Monday, April 11, 2011

The Greatest Show in the Galaxy

My birthday treat this year was a trip to see the Doctor Who Exhibition at Olympia.

It is the first ever interactive Doctor Who exhibition. Divided into two sections, the initial part verges on a theme park ride whilst the second section is more of a traditional display of monsters, costumes and props.

I think they have achieved a good balance between providing thrills and spills for the children and interesting objects for adults to pore over.

Having worked on audio visuals for museums and exhibitions I know that this is not always the case.

Often museums are so desperate to 'get down with the kids' and introduce new technologies that they end up dumbing down - they forget that the objects within them are, in themselves, exciting and that there is no substitute for the real thing.

The first section is particularly fun to go around when there are plenty of children in the group.

As a somewhat jaded 'professional' I could see how the tricks worked, but could also see how my ten year old self would have been absolutely blown away by it all.

The reveal of the Tardis is one of the oldest tricks in the book (the old ones are still the best ones!) but it was great to see the astounded look on the kids faces as the Tardis 'materialised'.

You do get to actually go through the TARDIS doors and into the console room. It’s not a faithful recreation of the TV console room (that would have required a lot more space) but it is bigger on the inside and it’s great to get up close to the console.

The children in the group had a great time here, as there as some controls for them to get to grips with and Matt Smith (who appears via a screen: he needs you to help him out) actually tells the adults to let the kids work the controls! (The Tardis is, apparently, nore sensitive to child humans)

The interactive section is quite short but you do get to become entangled in a war between the new Daleks and the old ones and experience a 3D section. This is very effective - it feels like the Cybermen are shooting directly at you and the Dalek eye stalk is right in your face!

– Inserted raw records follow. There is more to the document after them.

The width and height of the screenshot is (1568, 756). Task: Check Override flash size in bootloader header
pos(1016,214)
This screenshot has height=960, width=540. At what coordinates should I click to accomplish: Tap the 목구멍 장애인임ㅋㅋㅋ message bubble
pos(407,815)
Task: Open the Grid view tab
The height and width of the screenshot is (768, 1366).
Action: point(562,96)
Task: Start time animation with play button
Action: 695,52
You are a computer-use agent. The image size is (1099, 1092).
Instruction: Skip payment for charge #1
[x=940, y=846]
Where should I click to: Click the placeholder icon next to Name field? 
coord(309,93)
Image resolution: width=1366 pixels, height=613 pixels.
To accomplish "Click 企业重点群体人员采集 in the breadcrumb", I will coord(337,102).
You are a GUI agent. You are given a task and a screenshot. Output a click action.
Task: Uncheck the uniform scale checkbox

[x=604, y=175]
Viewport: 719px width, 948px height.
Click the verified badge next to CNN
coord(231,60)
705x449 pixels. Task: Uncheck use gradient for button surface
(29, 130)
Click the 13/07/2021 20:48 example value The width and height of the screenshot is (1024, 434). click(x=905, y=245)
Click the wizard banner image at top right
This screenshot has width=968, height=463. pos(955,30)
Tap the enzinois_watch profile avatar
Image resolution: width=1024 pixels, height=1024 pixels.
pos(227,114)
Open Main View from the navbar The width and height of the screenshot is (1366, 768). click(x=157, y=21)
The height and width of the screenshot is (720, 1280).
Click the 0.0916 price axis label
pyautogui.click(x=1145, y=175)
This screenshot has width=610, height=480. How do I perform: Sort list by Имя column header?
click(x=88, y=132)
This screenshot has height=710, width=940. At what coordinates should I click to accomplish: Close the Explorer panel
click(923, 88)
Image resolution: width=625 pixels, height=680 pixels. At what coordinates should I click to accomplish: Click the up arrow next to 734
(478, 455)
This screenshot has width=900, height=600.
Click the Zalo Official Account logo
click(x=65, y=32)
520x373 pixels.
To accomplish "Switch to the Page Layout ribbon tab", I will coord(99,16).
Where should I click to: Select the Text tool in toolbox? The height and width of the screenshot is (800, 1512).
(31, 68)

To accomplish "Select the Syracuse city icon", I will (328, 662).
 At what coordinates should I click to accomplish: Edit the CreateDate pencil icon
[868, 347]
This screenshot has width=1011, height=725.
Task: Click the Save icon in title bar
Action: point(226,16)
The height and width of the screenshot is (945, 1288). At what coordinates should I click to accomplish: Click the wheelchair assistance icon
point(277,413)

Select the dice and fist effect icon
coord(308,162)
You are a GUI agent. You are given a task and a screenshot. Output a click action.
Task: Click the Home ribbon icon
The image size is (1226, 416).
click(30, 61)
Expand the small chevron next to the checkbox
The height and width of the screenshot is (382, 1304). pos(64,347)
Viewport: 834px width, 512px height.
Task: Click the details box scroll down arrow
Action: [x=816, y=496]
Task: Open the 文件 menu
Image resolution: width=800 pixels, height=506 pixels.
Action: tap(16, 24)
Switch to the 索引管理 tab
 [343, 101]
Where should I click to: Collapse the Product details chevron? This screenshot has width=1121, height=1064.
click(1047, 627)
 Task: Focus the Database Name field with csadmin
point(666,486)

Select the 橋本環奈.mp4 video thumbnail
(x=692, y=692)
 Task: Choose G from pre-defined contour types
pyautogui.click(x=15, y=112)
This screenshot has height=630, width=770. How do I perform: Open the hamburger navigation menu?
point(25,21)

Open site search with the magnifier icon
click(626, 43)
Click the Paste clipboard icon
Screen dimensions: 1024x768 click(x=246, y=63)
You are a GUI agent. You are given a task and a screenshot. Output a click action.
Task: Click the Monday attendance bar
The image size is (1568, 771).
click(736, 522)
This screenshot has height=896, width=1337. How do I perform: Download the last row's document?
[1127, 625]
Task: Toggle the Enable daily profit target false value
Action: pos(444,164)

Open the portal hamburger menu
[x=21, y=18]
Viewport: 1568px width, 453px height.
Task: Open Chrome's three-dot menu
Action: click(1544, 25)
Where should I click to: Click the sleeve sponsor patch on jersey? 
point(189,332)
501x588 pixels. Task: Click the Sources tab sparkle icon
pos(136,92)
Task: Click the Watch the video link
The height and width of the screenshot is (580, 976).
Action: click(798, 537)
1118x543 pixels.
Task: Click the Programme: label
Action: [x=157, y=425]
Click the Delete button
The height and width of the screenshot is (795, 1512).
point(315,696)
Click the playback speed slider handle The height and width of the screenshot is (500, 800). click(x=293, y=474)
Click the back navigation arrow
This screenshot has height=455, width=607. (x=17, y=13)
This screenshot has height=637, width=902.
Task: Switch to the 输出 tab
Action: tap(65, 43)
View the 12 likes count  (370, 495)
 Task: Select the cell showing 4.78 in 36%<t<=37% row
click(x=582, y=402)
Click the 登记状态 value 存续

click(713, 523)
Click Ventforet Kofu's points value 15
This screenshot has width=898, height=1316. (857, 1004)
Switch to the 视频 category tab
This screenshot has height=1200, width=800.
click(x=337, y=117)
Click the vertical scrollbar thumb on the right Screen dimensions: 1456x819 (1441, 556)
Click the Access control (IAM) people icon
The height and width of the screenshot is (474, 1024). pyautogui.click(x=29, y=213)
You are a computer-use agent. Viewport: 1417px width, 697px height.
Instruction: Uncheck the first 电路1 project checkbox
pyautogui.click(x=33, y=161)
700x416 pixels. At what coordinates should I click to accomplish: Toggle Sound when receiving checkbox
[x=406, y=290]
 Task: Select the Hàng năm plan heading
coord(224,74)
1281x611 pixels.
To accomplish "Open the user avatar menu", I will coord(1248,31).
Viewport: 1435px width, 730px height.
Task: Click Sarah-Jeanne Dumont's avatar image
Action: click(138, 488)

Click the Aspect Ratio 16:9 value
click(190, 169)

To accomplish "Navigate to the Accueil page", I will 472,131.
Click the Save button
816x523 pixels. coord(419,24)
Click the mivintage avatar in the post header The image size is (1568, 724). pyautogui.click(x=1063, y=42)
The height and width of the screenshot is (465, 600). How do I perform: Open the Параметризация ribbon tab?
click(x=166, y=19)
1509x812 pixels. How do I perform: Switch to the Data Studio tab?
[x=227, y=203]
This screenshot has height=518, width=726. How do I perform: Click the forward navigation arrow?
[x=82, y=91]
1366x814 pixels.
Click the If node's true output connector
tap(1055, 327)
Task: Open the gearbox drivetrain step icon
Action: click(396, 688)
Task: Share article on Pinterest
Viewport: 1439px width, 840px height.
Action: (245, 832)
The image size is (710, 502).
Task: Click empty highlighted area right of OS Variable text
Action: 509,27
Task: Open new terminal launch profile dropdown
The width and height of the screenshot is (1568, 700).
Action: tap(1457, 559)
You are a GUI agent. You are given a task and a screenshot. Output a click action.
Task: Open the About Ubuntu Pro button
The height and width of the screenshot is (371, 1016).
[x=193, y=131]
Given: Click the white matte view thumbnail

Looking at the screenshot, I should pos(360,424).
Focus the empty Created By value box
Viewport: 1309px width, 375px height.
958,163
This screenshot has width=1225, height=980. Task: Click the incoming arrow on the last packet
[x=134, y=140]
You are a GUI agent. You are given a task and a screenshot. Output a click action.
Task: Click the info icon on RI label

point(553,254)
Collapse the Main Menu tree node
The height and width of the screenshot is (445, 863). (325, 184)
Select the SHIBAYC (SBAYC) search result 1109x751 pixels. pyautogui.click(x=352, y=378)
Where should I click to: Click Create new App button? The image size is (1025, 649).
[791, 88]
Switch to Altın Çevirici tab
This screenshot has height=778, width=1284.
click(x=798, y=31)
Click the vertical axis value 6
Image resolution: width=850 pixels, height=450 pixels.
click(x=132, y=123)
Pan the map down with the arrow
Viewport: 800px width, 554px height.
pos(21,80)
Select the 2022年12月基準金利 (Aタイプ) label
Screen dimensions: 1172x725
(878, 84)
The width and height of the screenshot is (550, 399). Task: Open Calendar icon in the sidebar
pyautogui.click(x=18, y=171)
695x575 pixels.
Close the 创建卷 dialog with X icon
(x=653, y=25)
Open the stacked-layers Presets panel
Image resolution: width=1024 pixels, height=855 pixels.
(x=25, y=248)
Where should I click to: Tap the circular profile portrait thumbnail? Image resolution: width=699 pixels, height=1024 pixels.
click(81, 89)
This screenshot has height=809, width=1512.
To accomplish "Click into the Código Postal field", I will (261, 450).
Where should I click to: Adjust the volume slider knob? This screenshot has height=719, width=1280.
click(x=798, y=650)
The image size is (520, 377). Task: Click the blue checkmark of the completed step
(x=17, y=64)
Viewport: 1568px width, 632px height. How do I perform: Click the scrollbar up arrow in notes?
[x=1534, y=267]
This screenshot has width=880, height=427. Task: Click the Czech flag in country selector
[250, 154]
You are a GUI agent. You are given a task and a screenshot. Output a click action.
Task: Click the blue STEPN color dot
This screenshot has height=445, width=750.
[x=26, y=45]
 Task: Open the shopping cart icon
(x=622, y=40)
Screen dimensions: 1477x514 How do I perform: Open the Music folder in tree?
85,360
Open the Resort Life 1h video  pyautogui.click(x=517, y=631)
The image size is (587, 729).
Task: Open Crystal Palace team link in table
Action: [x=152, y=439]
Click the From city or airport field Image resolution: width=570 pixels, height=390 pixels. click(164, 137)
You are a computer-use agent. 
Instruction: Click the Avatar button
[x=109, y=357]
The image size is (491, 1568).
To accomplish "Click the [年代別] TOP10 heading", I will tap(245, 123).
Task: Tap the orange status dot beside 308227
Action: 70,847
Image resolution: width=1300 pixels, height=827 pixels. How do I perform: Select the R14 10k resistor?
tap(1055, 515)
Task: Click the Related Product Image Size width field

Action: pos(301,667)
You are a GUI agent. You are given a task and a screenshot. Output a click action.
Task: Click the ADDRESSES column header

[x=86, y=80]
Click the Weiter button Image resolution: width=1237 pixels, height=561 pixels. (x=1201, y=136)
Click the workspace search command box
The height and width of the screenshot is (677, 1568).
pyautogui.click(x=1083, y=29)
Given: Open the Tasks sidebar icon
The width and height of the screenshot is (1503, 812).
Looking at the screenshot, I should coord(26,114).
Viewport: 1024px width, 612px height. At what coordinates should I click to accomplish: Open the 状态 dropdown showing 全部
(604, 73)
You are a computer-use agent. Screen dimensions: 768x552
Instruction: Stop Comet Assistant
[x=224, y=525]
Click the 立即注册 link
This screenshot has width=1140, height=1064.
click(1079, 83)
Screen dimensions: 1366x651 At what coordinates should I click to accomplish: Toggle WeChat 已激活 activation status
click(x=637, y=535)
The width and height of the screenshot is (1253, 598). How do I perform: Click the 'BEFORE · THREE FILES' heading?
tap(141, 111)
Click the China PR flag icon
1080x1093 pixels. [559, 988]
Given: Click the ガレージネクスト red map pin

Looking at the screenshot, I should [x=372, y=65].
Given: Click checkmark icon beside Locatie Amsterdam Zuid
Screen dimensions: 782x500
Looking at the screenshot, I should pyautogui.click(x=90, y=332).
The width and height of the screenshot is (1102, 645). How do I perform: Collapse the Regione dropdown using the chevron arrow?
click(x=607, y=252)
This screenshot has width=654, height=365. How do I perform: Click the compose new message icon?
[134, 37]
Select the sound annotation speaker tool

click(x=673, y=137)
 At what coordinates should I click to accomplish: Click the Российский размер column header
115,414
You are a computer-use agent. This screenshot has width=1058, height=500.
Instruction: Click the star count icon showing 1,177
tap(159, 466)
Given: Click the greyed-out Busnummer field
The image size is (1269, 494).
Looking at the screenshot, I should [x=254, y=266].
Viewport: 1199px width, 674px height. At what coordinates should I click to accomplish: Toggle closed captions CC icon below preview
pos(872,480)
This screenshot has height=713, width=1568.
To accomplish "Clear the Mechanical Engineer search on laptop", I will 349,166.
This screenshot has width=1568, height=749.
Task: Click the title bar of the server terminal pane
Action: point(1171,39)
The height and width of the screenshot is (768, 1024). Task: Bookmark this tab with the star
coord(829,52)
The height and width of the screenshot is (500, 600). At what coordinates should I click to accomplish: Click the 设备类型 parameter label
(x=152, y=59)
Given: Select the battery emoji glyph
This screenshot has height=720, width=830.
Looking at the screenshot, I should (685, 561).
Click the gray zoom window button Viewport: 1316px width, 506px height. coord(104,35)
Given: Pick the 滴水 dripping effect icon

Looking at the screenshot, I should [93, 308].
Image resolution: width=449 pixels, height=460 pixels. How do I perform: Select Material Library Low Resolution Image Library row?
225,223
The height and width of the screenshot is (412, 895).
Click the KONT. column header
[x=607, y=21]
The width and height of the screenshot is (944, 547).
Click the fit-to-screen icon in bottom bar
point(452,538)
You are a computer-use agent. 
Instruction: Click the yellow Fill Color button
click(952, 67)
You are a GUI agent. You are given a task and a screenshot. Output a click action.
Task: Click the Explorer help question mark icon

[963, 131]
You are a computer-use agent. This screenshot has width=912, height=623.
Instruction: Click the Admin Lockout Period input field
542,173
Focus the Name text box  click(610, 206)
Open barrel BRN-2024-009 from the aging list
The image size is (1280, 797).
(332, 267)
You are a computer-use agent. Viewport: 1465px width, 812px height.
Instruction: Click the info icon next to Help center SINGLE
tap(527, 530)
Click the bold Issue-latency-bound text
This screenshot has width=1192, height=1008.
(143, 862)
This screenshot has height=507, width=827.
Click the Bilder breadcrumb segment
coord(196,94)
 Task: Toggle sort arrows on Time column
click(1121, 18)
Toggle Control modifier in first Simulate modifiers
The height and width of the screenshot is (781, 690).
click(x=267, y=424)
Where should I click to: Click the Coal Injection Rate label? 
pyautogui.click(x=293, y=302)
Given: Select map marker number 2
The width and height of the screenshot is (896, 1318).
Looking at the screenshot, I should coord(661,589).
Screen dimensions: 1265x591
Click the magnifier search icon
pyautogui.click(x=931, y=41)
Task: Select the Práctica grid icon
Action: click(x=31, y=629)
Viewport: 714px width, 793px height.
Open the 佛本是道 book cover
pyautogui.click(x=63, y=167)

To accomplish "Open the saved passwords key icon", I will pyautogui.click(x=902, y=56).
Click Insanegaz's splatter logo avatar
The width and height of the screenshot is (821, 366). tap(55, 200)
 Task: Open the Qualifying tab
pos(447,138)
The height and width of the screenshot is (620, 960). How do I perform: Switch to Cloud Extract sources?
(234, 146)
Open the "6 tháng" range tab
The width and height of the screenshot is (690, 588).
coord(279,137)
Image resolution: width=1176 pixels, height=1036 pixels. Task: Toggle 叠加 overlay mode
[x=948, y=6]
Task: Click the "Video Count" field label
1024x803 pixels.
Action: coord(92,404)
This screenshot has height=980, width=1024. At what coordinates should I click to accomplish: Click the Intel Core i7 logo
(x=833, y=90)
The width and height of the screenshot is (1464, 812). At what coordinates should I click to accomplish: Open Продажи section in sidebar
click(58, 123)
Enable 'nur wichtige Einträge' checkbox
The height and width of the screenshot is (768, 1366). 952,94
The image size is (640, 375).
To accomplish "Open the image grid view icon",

Older fans are likely to be just as excited about the final section - a more traditional display of props, monsters and costumes.

This is very well laid out with two console rooms - the Ninths and Tenths and  the 1980's one (complete with moving time rotor), and lots of aliens. All the costumes of the various Doctors are there (although some are clearly not the originals). There are two full size Tardis's - the Matt Smith one, and also the 70's one.

I particularly liked the set of Cybermen heads through the ages, and the Robot from Tom Baker's first story. This used to be displayed at the entrance to MOMI back in the Eighties - I remember seeing it with my brother David. MOMI is still sorely missed among cinema afcionados and film students.

Ignore the shop at the end, if you can (not easy, I admit if you bring the kids) - the items are over priced and can generally be bought much cheaper online.
It is quite an expensive day out (I think the cottage is much better value, although more of a sedate experience!) but I guarantee that you will leave with a smile on your face. It is great to see so many ecstatic childrens faces!